At least 11 residents of an energy-rich town in Yemen were killed Saturday when Houthi militia stormed the city while local officials sought to shore up defenses after Houthi rebels appeared to have won the last battleground in a three-year conflict against Houthi rebels backed by supporters of Yemeni leader, Abdel-Malek al-Houthi.
Riyadh, an impoverished city that straddles the capital Sanaa’s northern outskirts, remained held by pro-Houthi supporters after the Houthis took hold of nearby Marib province in a bombing campaign launched several weeks ago.
Pro-Houthi militiamen drove hundreds of people from Riyadh and stormed the city center Saturday, Yemeni activist Iyad al-Marashi told the Washington Post, revealing the extent of the damage.
Marib province is the only area in Yemen that has been under the control of pro-Houthi forces for most of the three-year civil war and is pivotal in securing the port city of Hodeida. Tens of thousands of residents of Hodeida were evacuating the city in the past week, after the coalition declared a complete cutoff to Hodeida last week.
“Marib is not a small city. The strategic importance of it goes without saying,” al-Marashi said. “Right now, Marib is the most critical tribal stronghold left [in] Yemen.”

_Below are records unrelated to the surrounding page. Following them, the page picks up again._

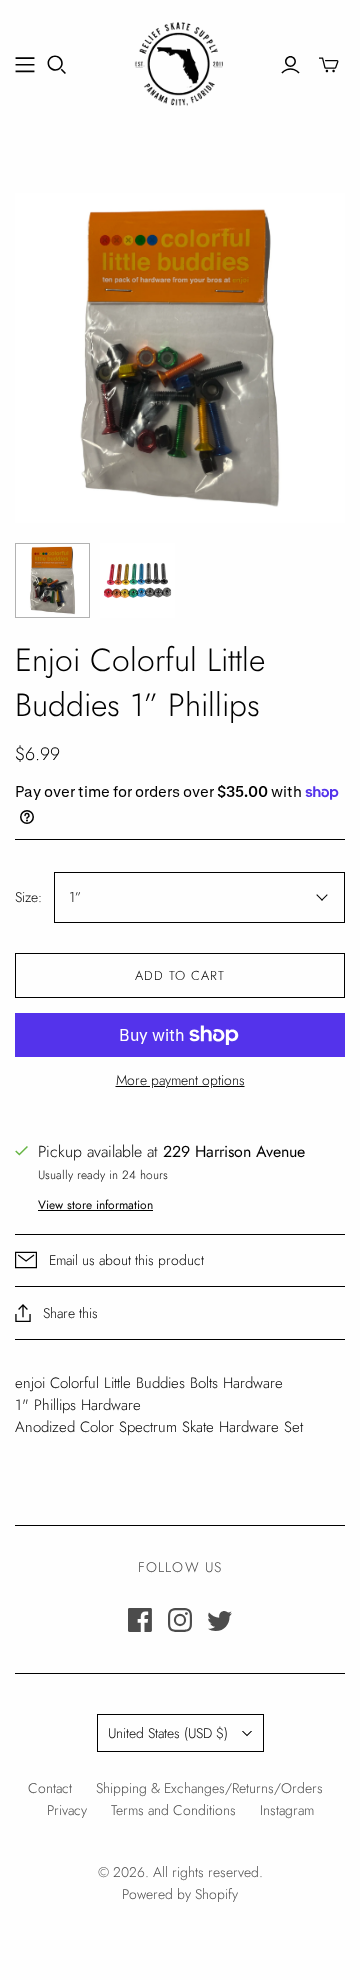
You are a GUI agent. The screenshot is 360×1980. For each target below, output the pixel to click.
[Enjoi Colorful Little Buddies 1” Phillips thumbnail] (52, 580)
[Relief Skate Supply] (180, 61)
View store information (95, 1205)
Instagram (287, 1810)
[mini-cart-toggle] (329, 65)
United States (168, 1733)
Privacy (67, 1810)
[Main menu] (25, 65)
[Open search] (57, 65)
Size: (28, 897)
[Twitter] (220, 1620)
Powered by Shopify (180, 1894)
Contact (50, 1788)
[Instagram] (180, 1620)
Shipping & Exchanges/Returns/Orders (209, 1788)
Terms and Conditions (173, 1810)
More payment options (180, 1080)
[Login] (290, 65)
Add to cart (180, 975)
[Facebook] (140, 1620)
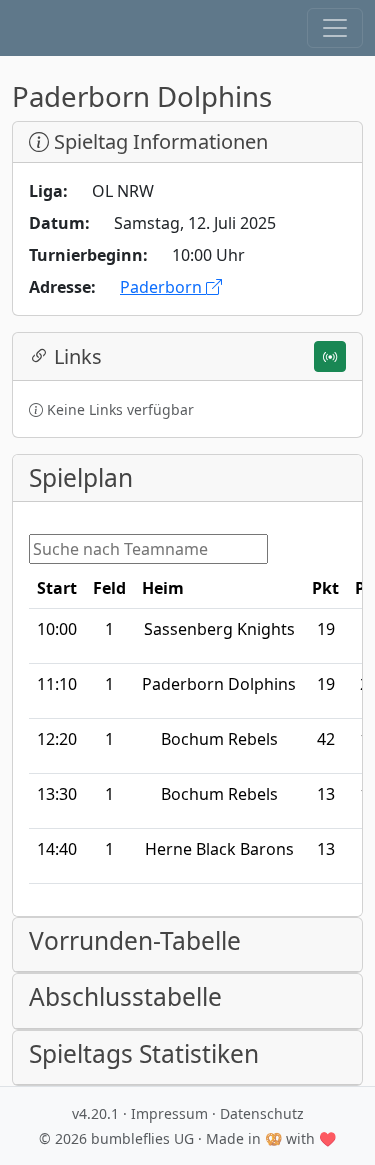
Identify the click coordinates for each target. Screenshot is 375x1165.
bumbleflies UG (142, 1138)
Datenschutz (262, 1113)
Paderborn (163, 287)
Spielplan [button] (81, 477)
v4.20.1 (95, 1113)
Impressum (169, 1113)
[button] (335, 28)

Militiamen from the Houthi-controlled Presidency for the Popular Committees and Local Councils, on Wednesday launched an aerial bombing campaign, backed by airstrikes from Saudi Arabia and the United Arab Emirates, against Riyadh.
Houthi militias continue to advance across Yemen, despite an unprecedented U.N.-brokered truce and road-to-destruction deal that ended months of U.S.-led coalition bombing and ground hostilities that began in March 2015.

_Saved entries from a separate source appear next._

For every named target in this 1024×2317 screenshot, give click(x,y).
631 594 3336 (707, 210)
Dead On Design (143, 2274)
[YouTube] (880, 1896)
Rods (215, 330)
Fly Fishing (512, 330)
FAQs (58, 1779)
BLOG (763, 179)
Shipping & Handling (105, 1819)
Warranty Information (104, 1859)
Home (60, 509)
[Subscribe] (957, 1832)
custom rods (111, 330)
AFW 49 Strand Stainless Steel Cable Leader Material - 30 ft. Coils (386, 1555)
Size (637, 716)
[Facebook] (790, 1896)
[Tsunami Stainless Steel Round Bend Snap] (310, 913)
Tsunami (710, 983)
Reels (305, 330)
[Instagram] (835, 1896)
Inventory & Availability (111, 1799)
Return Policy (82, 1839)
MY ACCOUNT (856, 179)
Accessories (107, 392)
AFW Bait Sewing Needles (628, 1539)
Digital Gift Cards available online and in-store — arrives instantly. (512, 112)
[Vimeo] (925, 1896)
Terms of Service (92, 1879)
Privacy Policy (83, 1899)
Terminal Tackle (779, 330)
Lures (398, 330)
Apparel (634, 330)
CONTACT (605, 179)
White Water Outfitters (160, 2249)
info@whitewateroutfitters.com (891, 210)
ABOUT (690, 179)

The Yemeni government was unable to protect Riyadh from the Houthi militia, whose fighters have overstretched their military resources throughout the three-year conflict.
It is not yet clear where the Yemeni government’s ground forces will send reinforcements as Marib-based local officials ordered residents to stay put.
“The city of Riyadh is in a critical situation,” Saleh al-Joubouri, a Marib journalist and media activist, said. “Even if a rebel force enters the city, nothing should be expected.”
He said civilians in the capital have started moving to alternative locales as recently as the last day to escape both rebel militia and coalition airstrikes, causing the population to decimate around the city.
Another local journalist and activist, Ammar Anam al-Rahimi, said he had recently relocated with his family from Riyadh to Hodeida, hoping to get away from the spread of Houthi militias.
He said that as the war continues, he feared the danger for his family was far greater than the danger in Hodeida.
“We are all stuck in Marib,” al-Rahimi said. “We are surrounded here by Houthi militias and airstrikes. What can we do?”